先週末、ネット業界をもっとも賑わせていたのは、マイクロソフト社による米ヤフー買収提案のニュースでしょう。僕が大雪の中、川崎から横浜へと机や椅子、書類、本、パソコンなどをせっせと運んでいる間に、ネット社会を代表する3社の思惑が激しく交差する週末になっていたようです。
検索エンジン業界で言うと、マイクロソフトは上位2社に大きく水をあけられた状態と言えます。特にGoogle社には動画共有サービスの大手YouTubeや、ネット広告会社大手DoubleClickの買収で競り負けていますから、マイクロソフト社としてはこれ以上差を離されるわけには行かない。
ならどうするか?やっぱりヤフー買収しかないだろう!というある意味分かりやすい図式と言えます。
一方のヤフーはマイクロソフト社の買収提案額446億円が企業価値を反映していないとして交戦の構え(たぶん提案額がもっと上でも買収提案には反対していたと思いますが)。ライバルであるグーグル社もマイクロソフト社によるヤフー買収を阻止しようと動いています。
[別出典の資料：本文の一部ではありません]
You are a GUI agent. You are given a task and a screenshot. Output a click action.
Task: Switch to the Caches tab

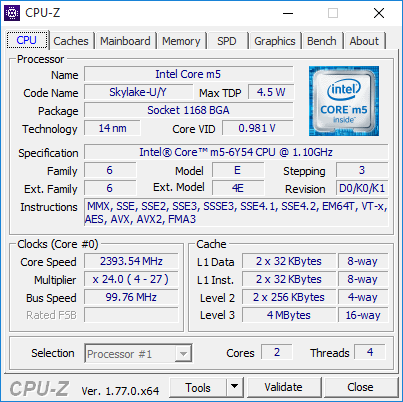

日本のヤフーはソフトバンクが筆頭株主ですので、もし米ヤフーが買収されてもいきなり大きな変化は無いと思いますが、それでもマイクロソフト色が強まることで将来的に色々な変化が生まれてくるのは容易に想像できます。
ネット上でビジネスを展開するものにとっては、ヤフーやグーグル、マイクロソフトといった会社の動きひとつでビジネスの死活問題に直結するケースも多分にあります。今後の3社の展開からは目が離せない状況と言えるでしょう。
個人的な意見としては、ヤフー&マイクロソフトVSグーグルになっても、ヤフー&グーグルVSマイクロソフトになっても、ネット利用者にとってはメリットよりデメリットの方が大きいと思いますので、できればヤフー、グーグル、そしてマイクロソフトには今のような3大検索ポータルとして存在し続けて欲しいところです。
と、大雪の中机を運んだり、雪道で転んだりしながら考えた週末でした。